* Written request: Scale the coordinates in every answer of the listing below by 1.25, rounding each to a whole number with halves rounded up, and write out all the listing's lines again with the requests unchanged. Leave the pictures out.

* Data provided:

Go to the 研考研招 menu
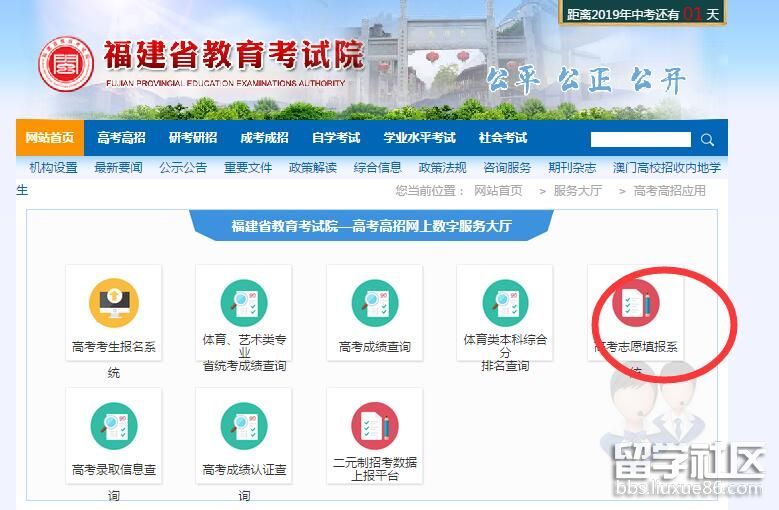 click(192, 138)
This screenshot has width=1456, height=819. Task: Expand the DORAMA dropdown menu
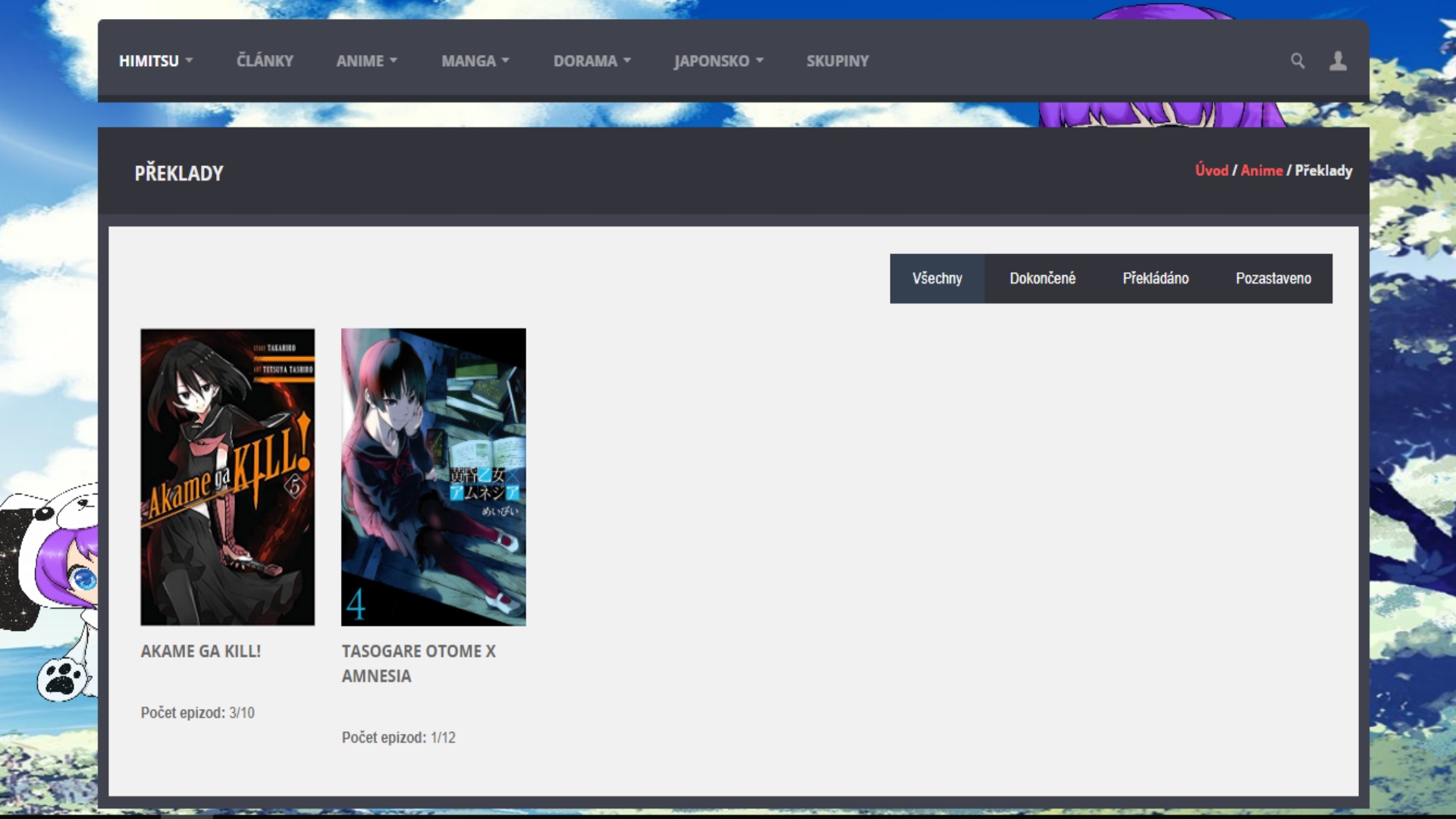click(592, 61)
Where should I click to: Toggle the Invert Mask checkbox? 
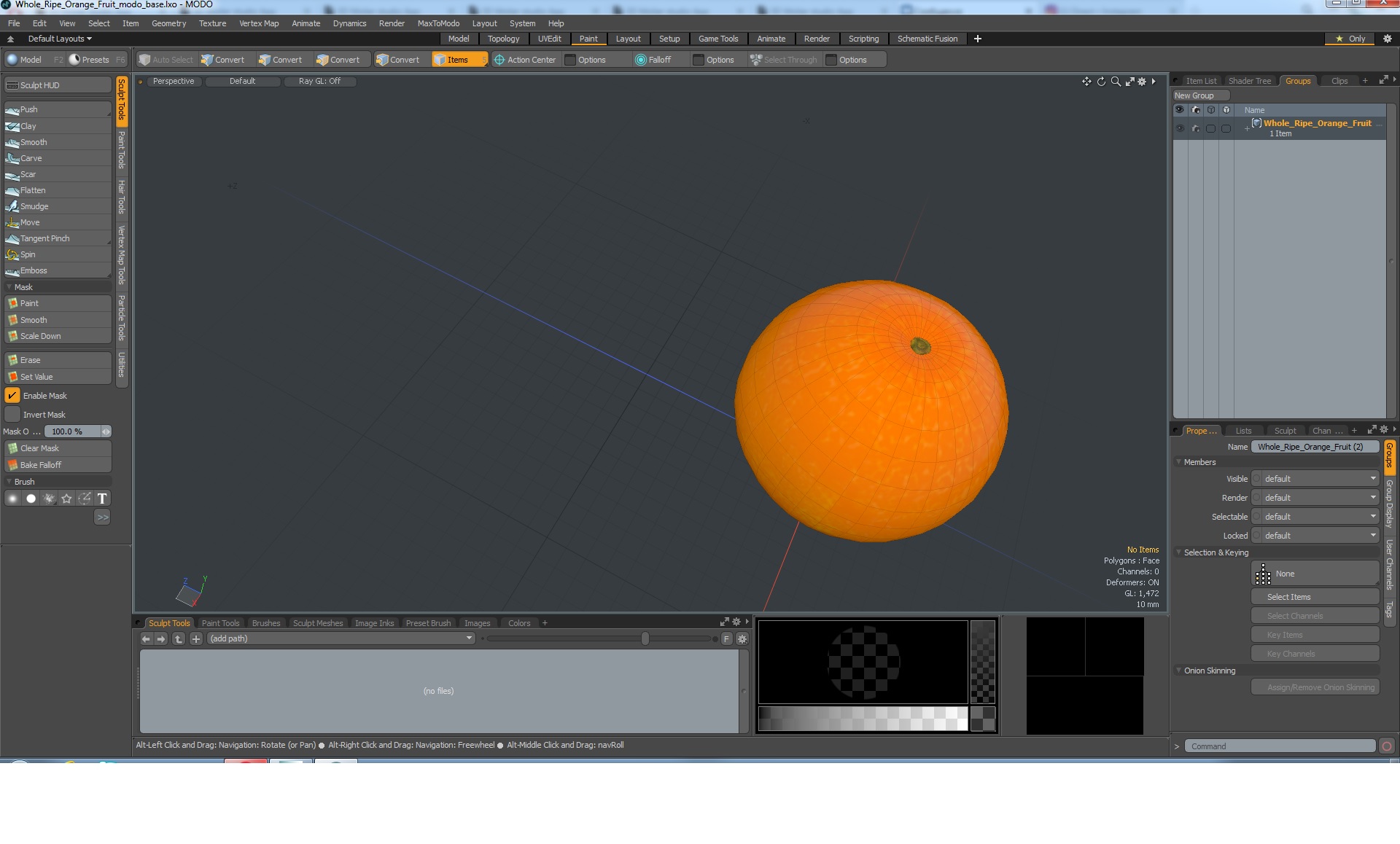[12, 415]
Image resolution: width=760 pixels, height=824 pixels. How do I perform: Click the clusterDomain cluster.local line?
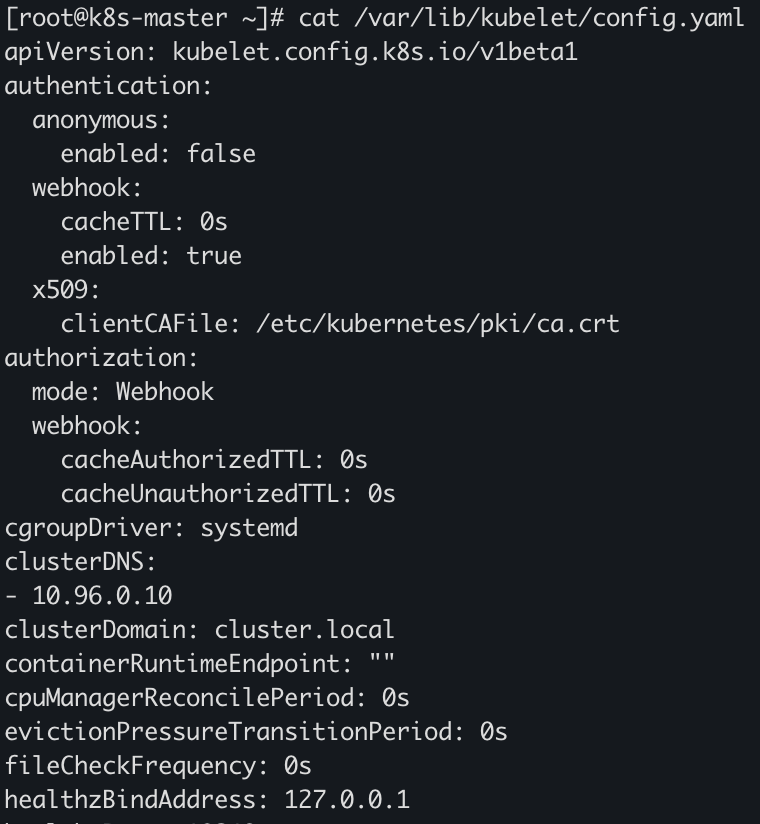pos(200,630)
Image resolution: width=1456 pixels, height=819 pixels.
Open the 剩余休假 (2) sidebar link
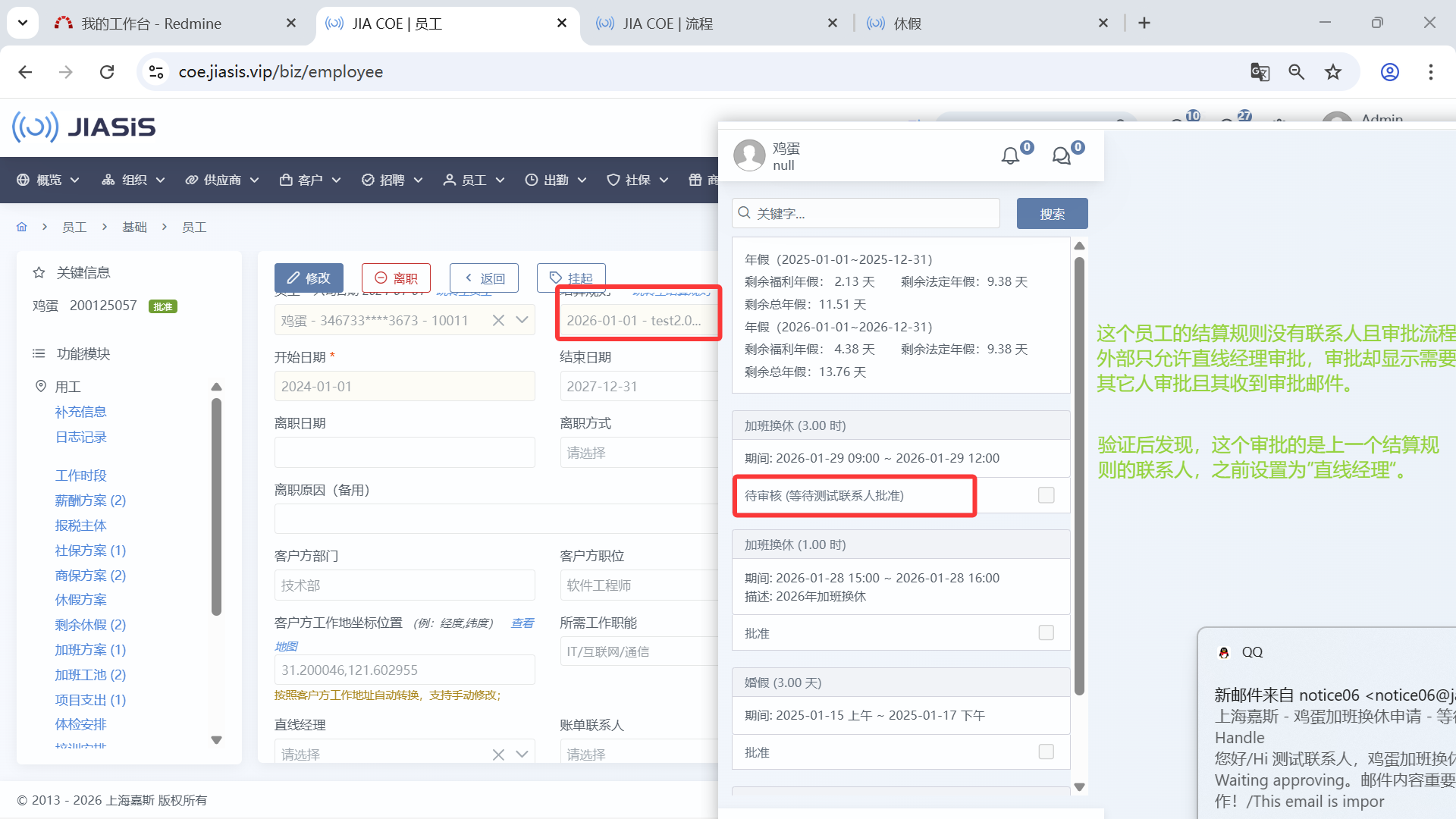(90, 625)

* Task output:
Go to the 研考研招 menu
 click(240, 173)
This screenshot has width=1456, height=819. Task: Expand the DORAMA dropdown menu
click(740, 76)
Where should I click to: Toggle the Invert Mask checkbox? 
[15, 519]
Image resolution: width=760 pixels, height=824 pixels. How do I perform: Click the clusterDomain cluster.local line?
pos(250,788)
Image resolution: width=1456 pixels, height=819 pixels.
Open the 剩余休假 (2) sidebar link
(113, 781)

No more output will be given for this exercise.